• **CONSIGNE**
Reproduisez, dans la critique de l'EP, tout ce qui va de « On The Radio, deuxième » jusqu'à « se laisse bercer. », en renommant « saxophone » en « violoncelle ».

• **EXTRAIT DU TEXTE**
==========

Le titre de cet EP 5 titres parle de lui-même : il s’agit de s’isoler et de faire abstraction des bruits ambiants qui nous agressent au quotidien. Mais est-il uniquement question de lutter contre la pollution sonore ?

On débute avec le morceau éponyme, qui annonce d’emblée la fracture avec les prod’ qu’on a eu le loisir d’écouter sur l’album d’XLR, Rue du Bon Son. Alors que ces dernières, bien que très aériennes et légères, apparaissaient comme rythmées et mordantes, les premières notes de Noise Solution proposent une ambiance bien plus feutrée et évanescente. On se rapproche dans le style des créations atmosphériques du beatmaker américain Clams Casino (notamment sur son album Instrumentals sorti en 2011). On se trouve donc devant un schéma de nappes de synthé qui se superposent en douceur, suppléées par une rythmique un peu plus tranchante. Ce cadre sera conservé tout au long des cinq titres, ce qui offre un échantillon de l’étendue des possibilités en beatmaking et de l’aisance avec laquelle Juxebox passe d’un style à un autre.

On The Radio, deuxième morceau de l’album, illustre le fait qu’une production comporte un bagage culturel. En effet le son débute par un dialogue de film : comme dans Innercity, on s’aperçoit qu’une musique peut émaner d’une réflexion et être reliée à d’autres œuvres artistiques par le biais de cette réflexion. Le morceau alterne des portions ténues et d’autres plus rythmées, avec à la fin une modulation.

Le plus beau titre de l’EP est d’après-moi Confusions, qui fait preuve de beaucoup de subtilité et de douceur. On y trouve une utilisation presque lancinante du saxophone, déjà présent dans Mr.Poissard et Périphérique d’XLR. Toutes les sonorités, très rondes, paraissent amorties et on se laisse bercer.

==========

• **ÉLÉMENTS FOURNIS**

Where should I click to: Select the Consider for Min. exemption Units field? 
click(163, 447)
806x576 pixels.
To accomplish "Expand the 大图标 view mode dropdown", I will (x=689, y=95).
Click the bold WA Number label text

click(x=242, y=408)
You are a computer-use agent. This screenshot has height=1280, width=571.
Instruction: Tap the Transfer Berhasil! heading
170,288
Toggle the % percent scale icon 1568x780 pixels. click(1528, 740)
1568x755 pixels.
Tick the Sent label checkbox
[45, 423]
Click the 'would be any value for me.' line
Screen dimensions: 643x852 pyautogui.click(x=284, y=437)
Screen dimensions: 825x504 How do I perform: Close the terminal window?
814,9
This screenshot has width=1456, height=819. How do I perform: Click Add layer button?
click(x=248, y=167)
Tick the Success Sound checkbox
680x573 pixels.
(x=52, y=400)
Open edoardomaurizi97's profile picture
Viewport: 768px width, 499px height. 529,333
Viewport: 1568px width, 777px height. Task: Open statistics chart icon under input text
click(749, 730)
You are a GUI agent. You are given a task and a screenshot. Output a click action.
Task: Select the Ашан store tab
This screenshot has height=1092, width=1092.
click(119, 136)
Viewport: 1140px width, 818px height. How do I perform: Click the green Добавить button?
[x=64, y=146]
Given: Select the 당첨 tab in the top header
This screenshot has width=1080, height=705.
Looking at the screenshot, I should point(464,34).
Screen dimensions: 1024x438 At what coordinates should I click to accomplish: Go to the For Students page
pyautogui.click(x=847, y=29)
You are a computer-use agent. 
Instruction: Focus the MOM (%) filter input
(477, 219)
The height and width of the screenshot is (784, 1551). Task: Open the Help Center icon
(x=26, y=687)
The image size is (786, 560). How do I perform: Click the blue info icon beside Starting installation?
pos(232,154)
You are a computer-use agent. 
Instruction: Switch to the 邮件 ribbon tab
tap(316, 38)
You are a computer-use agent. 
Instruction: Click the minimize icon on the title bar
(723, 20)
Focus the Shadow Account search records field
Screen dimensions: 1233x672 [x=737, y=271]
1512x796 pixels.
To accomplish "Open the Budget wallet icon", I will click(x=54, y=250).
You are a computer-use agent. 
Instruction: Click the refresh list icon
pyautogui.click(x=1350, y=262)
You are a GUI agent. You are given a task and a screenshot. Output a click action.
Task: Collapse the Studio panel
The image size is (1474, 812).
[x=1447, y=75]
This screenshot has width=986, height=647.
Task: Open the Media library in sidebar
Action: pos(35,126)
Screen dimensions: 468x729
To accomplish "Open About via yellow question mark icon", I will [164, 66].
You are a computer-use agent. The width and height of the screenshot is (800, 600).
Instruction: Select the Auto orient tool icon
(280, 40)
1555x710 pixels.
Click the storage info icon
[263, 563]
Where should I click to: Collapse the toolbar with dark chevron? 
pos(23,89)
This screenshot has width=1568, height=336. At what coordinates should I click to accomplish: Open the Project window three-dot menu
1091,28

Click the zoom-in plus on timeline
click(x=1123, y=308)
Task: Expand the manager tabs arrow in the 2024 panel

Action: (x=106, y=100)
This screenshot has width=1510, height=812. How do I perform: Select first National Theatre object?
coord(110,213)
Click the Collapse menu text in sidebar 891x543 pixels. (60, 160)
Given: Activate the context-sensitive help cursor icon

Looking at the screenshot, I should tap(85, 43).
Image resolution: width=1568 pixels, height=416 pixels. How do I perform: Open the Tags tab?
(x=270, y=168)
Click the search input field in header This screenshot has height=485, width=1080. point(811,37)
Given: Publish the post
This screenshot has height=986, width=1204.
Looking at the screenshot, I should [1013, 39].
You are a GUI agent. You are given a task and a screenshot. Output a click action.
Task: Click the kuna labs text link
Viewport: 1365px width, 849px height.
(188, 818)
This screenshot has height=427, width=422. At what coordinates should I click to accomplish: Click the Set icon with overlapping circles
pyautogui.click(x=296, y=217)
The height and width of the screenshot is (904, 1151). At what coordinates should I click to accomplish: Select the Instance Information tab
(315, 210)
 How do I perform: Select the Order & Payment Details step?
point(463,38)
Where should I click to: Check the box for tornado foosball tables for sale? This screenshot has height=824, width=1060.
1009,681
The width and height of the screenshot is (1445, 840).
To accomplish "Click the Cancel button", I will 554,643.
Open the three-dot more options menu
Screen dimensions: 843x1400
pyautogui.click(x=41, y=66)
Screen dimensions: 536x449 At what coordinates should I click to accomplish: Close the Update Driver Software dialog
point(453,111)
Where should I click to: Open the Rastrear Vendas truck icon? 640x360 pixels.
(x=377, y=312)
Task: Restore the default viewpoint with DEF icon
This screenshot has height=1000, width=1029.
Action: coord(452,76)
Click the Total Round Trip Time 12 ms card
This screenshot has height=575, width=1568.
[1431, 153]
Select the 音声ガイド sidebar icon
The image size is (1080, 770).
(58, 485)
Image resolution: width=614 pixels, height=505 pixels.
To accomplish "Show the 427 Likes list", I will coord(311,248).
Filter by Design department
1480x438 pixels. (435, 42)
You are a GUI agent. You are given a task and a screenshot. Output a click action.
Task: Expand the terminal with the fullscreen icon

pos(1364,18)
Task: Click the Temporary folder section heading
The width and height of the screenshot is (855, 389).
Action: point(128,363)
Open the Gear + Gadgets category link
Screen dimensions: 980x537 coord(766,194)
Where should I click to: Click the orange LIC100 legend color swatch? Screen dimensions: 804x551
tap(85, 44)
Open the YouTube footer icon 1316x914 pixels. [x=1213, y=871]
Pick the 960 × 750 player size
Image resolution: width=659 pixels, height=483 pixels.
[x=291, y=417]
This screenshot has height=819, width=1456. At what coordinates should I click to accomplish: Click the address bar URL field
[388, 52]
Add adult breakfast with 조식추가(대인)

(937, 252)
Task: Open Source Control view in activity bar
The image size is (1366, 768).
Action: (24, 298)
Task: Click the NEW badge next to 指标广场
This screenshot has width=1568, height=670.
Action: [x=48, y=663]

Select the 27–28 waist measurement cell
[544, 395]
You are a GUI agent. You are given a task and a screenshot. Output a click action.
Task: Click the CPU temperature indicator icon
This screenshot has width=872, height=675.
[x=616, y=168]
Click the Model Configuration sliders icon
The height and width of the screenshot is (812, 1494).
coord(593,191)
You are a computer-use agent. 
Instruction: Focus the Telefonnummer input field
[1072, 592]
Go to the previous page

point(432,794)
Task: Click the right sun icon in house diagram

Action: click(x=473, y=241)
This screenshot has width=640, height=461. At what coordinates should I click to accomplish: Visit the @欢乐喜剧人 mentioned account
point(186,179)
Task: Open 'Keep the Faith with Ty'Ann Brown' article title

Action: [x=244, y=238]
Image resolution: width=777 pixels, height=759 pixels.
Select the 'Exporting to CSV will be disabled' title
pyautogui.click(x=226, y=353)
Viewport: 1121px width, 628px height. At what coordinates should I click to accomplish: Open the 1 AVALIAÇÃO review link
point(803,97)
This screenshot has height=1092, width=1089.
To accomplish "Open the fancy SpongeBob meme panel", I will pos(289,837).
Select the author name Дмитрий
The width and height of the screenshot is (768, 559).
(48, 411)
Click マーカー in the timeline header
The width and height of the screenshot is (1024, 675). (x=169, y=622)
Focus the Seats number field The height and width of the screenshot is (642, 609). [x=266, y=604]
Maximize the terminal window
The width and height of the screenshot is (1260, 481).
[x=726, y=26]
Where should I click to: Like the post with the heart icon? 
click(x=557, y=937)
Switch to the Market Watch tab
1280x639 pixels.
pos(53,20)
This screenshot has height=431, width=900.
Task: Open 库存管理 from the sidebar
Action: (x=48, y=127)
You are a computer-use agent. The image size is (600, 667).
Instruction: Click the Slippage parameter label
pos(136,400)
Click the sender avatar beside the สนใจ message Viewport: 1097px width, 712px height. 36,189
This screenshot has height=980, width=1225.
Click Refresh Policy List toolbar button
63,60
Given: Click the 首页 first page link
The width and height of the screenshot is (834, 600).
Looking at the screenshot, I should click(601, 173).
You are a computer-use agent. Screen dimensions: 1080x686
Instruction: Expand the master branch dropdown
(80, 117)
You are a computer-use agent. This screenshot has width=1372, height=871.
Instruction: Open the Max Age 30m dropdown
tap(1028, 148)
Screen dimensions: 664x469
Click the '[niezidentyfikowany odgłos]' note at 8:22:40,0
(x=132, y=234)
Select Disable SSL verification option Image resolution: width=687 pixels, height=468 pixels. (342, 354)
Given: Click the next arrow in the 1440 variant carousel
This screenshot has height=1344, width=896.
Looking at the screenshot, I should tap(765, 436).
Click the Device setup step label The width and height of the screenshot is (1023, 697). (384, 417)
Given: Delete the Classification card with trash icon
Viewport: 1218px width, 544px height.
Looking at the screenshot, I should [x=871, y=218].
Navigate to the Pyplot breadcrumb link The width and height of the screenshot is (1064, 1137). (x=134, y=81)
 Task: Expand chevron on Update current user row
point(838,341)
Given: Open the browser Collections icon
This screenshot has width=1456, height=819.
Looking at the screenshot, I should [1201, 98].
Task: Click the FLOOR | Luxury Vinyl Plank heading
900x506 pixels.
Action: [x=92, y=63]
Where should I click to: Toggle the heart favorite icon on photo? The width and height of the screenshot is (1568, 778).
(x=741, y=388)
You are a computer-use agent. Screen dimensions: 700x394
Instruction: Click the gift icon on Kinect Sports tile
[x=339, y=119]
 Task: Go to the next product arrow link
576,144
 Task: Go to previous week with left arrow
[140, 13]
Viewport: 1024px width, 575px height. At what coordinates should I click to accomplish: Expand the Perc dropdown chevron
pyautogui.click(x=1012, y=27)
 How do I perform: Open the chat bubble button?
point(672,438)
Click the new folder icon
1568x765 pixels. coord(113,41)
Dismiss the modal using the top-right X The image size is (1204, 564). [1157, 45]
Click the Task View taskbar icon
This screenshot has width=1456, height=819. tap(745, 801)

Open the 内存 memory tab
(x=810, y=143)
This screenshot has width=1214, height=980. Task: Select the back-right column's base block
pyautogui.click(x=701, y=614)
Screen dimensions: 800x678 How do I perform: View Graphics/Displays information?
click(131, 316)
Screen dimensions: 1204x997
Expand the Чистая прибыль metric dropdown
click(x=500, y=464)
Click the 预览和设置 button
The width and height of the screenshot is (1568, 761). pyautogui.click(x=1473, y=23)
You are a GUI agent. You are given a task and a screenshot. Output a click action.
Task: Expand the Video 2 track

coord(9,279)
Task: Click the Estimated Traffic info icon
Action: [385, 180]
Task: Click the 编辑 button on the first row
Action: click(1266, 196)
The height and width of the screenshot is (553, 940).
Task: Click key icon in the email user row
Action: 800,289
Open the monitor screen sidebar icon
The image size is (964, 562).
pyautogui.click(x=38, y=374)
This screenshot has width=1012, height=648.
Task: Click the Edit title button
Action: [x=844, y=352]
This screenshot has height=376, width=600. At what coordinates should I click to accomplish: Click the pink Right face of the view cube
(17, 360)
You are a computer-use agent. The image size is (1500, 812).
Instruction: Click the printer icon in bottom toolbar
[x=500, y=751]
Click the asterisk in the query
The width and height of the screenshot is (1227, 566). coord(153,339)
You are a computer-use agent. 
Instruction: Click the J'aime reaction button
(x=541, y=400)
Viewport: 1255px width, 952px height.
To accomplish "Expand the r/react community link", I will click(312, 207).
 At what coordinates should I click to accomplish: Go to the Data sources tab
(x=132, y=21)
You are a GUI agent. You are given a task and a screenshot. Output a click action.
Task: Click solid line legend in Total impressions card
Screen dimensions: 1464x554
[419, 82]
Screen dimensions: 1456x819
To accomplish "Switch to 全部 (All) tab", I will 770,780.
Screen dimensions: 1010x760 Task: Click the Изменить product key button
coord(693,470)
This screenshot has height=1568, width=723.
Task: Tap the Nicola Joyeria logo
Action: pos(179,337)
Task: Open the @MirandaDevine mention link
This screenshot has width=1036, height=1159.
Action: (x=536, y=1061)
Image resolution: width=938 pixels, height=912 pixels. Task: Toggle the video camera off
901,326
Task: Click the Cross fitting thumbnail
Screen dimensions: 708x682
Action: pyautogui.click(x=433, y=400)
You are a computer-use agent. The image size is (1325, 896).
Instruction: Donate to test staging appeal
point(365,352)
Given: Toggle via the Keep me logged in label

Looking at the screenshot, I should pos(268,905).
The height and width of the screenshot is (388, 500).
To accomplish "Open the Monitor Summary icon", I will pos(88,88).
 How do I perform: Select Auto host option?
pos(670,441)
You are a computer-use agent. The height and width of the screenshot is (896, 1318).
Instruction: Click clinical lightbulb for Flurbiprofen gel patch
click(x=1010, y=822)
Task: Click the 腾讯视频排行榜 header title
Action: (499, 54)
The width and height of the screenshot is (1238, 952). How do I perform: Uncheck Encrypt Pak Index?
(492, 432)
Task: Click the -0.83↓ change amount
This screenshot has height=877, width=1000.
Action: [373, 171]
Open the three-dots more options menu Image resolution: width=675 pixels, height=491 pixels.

==========

• **RÉPONSE**
On The Radio, deuxième morceau de l’album, illustre le fait qu’une production comporte un bagage culturel. En effet le son débute par un dialogue de film : comme dans Innercity, on s’aperçoit qu’une musique peut émaner d’une réflexion et être reliée à d’autres œuvres artistiques par le biais de cette réflexion. Le morceau alterne des portions ténues et d’autres plus rythmées, avec à la fin une modulation.

Le plus beau titre de l’EP est d’après-moi Confusions, qui fait preuve de beaucoup de subtilité et de douceur. On y trouve une utilisation presque lancinante du violoncelle, déjà présent dans Mr.Poissard et Périphérique d’XLR. Toutes les sonorités, très rondes, paraissent amorties et on se laisse bercer.